What you are asked to do
Output all of the data verbatim.

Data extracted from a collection
"""
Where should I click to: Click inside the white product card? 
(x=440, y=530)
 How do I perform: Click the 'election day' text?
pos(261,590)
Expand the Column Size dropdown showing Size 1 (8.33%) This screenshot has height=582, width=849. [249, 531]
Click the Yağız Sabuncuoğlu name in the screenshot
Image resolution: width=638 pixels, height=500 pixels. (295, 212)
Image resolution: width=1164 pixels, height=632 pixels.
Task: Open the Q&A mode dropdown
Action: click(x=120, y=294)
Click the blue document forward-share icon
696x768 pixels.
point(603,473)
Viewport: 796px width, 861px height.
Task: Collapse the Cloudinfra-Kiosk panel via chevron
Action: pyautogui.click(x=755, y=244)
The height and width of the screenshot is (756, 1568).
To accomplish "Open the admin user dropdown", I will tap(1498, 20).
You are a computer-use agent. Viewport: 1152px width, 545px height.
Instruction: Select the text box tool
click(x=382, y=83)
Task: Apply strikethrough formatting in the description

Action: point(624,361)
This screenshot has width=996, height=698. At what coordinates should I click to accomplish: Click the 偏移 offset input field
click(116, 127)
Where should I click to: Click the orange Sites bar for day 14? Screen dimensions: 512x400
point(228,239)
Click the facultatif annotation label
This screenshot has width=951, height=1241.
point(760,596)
"""
Exercise output
Where should I click to: Click inside the white product card? 
(x=440, y=530)
 How do I perform: Click the 'election day' text?
pos(261,590)
Expand the Column Size dropdown showing Size 1 (8.33%) This screenshot has height=582, width=849. [249, 531]
Click the Yağız Sabuncuoğlu name in the screenshot
Image resolution: width=638 pixels, height=500 pixels. (295, 212)
Image resolution: width=1164 pixels, height=632 pixels.
Task: Open the Q&A mode dropdown
Action: click(x=120, y=294)
Click the blue document forward-share icon
696x768 pixels.
point(603,473)
Viewport: 796px width, 861px height.
Task: Collapse the Cloudinfra-Kiosk panel via chevron
Action: pyautogui.click(x=755, y=244)
The height and width of the screenshot is (756, 1568).
To accomplish "Open the admin user dropdown", I will tap(1498, 20).
You are a computer-use agent. Viewport: 1152px width, 545px height.
Instruction: Select the text box tool
click(x=382, y=83)
Task: Apply strikethrough formatting in the description

Action: point(624,361)
This screenshot has width=996, height=698. At what coordinates should I click to accomplish: Click the 偏移 offset input field
click(116, 127)
Where should I click to: Click the orange Sites bar for day 14? Screen dimensions: 512x400
point(228,239)
Click the facultatif annotation label
This screenshot has width=951, height=1241.
point(760,596)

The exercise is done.